Let's, however, take a look at seven that seem to be the most prevalent influences of the rapid-fire price action lately.
1. Price discovery
The notion that the marketplace actually can find a rational price, absent the influence of meddling central bankers, seems almost quaint. But we could be in the beginning stages of true price discovery as the Federal Reserve keeps the monetary printing presses shut down and prepares, at some point, to normalize interest rates.
Following the market correction that put the 12.5 percent off its 52-week high, the index's price-earnings ratio has fallen into line with historical norms near 16. In short, the market may finally have come to grips with the notion that in an economy struggling to grow more than 2 percent, a multiple of 18 is a little expensive.
Couple that with a market that hasn't corrected in nearly four years, and you've got some key ingredients for volatility.
"What I think we're seeing is a typical late-stage bull market in which there are precious few shock absorbers for the market to withstand even a modest negative impact," said Scott Clemons, chief investment strategist at Brown Brothers Harriman. "When something happens, the market reaction is going to be magnified."
2. The Fed
Fed actions seem like low-hanging fruit at this point, but the logic is hard to dispute.
The S&P 500 had gained more than 7 percent from Jan. 1, 2014, until Oct. 29, which was the day the U.S. central bank ended the third round of quantitative easing, a monthly bond-buying program that swelled the Fed's balance sheet to $4.5 trillion and jacked up the stock market index by nearly 200 percent.
Since the end of QE3? The market's down about 4 percent.
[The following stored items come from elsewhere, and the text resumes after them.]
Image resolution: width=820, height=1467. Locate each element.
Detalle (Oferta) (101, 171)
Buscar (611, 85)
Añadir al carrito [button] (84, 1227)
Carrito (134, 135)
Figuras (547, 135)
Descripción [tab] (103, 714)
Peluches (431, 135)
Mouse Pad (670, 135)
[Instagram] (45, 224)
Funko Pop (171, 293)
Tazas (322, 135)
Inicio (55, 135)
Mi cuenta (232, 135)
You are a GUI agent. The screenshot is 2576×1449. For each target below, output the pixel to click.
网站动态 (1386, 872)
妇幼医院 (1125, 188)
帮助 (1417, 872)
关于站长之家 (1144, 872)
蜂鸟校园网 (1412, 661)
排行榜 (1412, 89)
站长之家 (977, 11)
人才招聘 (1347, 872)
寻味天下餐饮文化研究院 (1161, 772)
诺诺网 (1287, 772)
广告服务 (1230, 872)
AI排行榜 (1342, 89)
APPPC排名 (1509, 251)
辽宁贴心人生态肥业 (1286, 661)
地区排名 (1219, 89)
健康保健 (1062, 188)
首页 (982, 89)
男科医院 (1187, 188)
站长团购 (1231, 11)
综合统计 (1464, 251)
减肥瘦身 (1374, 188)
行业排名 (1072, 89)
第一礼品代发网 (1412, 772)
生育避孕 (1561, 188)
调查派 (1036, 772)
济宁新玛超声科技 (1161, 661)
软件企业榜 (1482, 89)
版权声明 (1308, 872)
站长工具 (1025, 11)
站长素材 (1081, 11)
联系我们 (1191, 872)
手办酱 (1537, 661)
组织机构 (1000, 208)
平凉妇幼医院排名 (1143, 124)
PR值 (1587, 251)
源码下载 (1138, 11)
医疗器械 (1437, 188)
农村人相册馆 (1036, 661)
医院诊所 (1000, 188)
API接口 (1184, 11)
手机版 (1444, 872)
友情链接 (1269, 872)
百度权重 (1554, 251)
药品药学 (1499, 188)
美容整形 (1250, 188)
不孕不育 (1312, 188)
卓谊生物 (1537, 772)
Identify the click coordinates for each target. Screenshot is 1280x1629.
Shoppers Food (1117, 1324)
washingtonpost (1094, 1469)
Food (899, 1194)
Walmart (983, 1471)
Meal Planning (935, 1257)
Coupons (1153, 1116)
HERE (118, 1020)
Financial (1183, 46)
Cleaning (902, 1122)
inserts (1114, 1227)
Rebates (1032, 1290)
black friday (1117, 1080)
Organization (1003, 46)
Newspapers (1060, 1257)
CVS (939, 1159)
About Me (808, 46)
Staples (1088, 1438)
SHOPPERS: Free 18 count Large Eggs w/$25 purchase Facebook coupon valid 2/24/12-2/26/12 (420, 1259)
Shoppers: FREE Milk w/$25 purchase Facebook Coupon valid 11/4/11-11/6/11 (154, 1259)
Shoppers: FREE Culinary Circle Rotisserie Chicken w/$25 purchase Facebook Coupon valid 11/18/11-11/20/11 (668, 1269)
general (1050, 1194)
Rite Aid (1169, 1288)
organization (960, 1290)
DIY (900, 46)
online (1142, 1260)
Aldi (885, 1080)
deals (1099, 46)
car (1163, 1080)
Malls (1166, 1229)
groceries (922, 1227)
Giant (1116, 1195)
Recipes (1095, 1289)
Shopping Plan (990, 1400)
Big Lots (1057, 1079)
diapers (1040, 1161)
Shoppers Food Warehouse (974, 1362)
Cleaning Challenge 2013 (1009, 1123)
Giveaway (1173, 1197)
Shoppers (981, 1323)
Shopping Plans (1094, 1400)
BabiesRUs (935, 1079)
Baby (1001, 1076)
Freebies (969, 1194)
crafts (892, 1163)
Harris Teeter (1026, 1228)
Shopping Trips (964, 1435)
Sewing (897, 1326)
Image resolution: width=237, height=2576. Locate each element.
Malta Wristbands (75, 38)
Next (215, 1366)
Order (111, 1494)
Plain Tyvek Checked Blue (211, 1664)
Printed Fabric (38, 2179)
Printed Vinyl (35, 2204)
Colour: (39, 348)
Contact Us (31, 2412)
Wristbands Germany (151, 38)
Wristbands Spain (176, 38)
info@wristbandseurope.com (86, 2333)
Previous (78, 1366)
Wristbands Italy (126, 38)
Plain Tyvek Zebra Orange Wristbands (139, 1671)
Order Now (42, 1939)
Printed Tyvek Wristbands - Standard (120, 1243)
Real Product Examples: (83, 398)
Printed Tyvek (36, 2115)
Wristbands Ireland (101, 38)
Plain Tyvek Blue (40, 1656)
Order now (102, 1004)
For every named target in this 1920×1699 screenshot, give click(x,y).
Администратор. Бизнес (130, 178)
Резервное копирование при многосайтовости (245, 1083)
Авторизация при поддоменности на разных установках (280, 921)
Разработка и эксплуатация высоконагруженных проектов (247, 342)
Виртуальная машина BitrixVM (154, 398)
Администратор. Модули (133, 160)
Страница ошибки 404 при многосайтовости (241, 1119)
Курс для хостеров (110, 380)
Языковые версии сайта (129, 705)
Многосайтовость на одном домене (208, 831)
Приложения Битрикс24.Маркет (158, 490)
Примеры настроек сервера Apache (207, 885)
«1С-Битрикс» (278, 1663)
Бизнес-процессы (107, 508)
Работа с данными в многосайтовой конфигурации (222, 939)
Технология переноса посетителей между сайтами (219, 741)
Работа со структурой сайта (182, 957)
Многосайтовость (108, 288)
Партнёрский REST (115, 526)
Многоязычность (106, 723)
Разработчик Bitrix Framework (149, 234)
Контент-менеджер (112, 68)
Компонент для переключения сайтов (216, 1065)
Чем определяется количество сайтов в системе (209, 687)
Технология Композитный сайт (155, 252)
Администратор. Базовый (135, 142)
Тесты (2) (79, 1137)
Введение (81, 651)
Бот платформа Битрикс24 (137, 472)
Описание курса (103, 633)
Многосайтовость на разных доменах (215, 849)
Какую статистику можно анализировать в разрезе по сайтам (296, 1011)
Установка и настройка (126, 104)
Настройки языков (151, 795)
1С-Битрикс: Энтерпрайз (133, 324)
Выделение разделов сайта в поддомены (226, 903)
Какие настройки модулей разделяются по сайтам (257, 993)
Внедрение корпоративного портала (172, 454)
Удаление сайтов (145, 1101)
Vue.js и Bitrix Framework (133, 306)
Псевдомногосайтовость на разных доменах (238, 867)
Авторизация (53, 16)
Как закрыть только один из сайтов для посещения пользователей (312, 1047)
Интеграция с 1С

Pretty simple, maybe too simple, but hard to ignore.
China's economy is in flux, and central planners are desperately trying to use policy to soothe market fears that the nation is heading into a deep and prolonged slowdown.
In keeping with point No. 1 here, China spooked a fragile market that might, at less lofty valuations, have been able to withstand a growth shock to the world's second-largest economy.
"Recent developments in China simply catalyzed a much-needed and overdue valuation correction in the U.S. stock market," S&P Capital IQ analysts Michael G. Thompson and Robert A. Kaiser said in a note. "To be sure, investors need to be concerned with market liquidity issues, anticipated corporate earnings growth and China's economy, but the market correction witnessed this past week was a necessary valuation correction that simply needed a catalyst."
What China leads to on a longer-term basis is hard to gauge, though some perspective is probably in order.
"The real broader view here is this is a natural correction in a broader bull market, not indicative of a broader recession," Liz Ann Sonders, chief investment strategist at Charles Schwab, said in an interview. "In terms of the averages, we've had much sharper corrections inside the market at the industry level, the individual company level. You can't just look at what the averages are telling you."